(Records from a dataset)
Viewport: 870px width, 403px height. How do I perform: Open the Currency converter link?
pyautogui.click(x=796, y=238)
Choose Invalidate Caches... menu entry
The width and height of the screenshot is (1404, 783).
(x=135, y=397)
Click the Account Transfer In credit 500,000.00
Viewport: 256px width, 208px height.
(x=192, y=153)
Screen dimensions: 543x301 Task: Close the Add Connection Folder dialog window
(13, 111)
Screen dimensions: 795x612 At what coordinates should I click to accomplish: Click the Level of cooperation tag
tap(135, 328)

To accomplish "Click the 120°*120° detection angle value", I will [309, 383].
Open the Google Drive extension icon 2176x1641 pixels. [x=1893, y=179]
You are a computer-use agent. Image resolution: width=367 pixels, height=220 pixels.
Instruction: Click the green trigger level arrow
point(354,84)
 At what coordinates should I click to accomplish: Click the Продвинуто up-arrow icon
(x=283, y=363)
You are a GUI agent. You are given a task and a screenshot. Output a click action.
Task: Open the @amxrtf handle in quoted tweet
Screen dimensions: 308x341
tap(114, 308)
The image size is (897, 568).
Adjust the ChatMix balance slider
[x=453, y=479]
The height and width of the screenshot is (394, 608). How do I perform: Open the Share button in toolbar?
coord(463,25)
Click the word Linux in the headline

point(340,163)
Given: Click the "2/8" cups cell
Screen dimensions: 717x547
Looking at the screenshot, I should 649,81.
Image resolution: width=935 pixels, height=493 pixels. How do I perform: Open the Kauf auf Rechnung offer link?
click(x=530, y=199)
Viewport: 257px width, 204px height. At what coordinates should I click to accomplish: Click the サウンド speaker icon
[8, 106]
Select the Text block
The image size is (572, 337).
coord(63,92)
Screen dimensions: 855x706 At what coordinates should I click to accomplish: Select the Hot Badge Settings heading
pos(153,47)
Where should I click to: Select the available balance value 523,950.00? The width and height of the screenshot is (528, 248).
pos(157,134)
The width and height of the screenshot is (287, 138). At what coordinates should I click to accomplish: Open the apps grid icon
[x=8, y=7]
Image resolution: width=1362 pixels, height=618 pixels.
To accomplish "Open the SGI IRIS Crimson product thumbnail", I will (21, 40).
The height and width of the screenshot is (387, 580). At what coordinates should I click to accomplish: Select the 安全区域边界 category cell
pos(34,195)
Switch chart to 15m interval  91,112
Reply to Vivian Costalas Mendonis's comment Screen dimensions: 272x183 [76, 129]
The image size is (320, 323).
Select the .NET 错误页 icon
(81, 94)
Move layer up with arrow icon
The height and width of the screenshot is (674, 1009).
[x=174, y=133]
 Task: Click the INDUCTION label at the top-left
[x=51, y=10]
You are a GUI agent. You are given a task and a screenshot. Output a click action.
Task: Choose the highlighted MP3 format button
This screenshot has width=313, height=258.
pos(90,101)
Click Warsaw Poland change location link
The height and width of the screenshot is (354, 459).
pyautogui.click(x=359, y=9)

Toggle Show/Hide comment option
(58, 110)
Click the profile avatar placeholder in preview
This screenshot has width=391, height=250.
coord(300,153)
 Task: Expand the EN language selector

● **TASK PROMPT**: Each line above is to be set down again verbatim.

● **REPLY TO THE TASK**:
Viewport: 870px width, 403px height. How do I perform: Open the Currency converter link?
pyautogui.click(x=796, y=238)
Choose Invalidate Caches... menu entry
The width and height of the screenshot is (1404, 783).
(x=135, y=397)
Click the Account Transfer In credit 500,000.00
Viewport: 256px width, 208px height.
(x=192, y=153)
Screen dimensions: 543x301 Task: Close the Add Connection Folder dialog window
(13, 111)
Screen dimensions: 795x612 At what coordinates should I click to accomplish: Click the Level of cooperation tag
tap(135, 328)

To accomplish "Click the 120°*120° detection angle value", I will [309, 383].
Open the Google Drive extension icon 2176x1641 pixels. [x=1893, y=179]
You are a computer-use agent. Image resolution: width=367 pixels, height=220 pixels.
Instruction: Click the green trigger level arrow
point(354,84)
 At what coordinates should I click to accomplish: Click the Продвинуто up-arrow icon
(x=283, y=363)
You are a GUI agent. You are given a task and a screenshot. Output a click action.
Task: Open the @amxrtf handle in quoted tweet
Screen dimensions: 308x341
tap(114, 308)
The image size is (897, 568).
Adjust the ChatMix balance slider
[x=453, y=479]
The height and width of the screenshot is (394, 608). How do I perform: Open the Share button in toolbar?
coord(463,25)
Click the word Linux in the headline

point(340,163)
Given: Click the "2/8" cups cell
Screen dimensions: 717x547
Looking at the screenshot, I should 649,81.
Image resolution: width=935 pixels, height=493 pixels. How do I perform: Open the Kauf auf Rechnung offer link?
click(x=530, y=199)
Viewport: 257px width, 204px height. At what coordinates should I click to accomplish: Click the サウンド speaker icon
[8, 106]
Select the Text block
The image size is (572, 337).
coord(63,92)
Screen dimensions: 855x706 At what coordinates should I click to accomplish: Select the Hot Badge Settings heading
pos(153,47)
Where should I click to: Select the available balance value 523,950.00? The width and height of the screenshot is (528, 248).
pos(157,134)
The width and height of the screenshot is (287, 138). At what coordinates should I click to accomplish: Open the apps grid icon
[x=8, y=7]
Image resolution: width=1362 pixels, height=618 pixels.
To accomplish "Open the SGI IRIS Crimson product thumbnail", I will (21, 40).
The height and width of the screenshot is (387, 580). At what coordinates should I click to accomplish: Select the 安全区域边界 category cell
pos(34,195)
Switch chart to 15m interval  91,112
Reply to Vivian Costalas Mendonis's comment Screen dimensions: 272x183 [76, 129]
The image size is (320, 323).
Select the .NET 错误页 icon
(81, 94)
Move layer up with arrow icon
The height and width of the screenshot is (674, 1009).
[x=174, y=133]
 Task: Click the INDUCTION label at the top-left
[x=51, y=10]
You are a GUI agent. You are given a task and a screenshot. Output a click action.
Task: Choose the highlighted MP3 format button
This screenshot has width=313, height=258.
pos(90,101)
Click Warsaw Poland change location link
The height and width of the screenshot is (354, 459).
pyautogui.click(x=359, y=9)

Toggle Show/Hide comment option
(58, 110)
Click the profile avatar placeholder in preview
This screenshot has width=391, height=250.
coord(300,153)
 Task: Expand the EN language selector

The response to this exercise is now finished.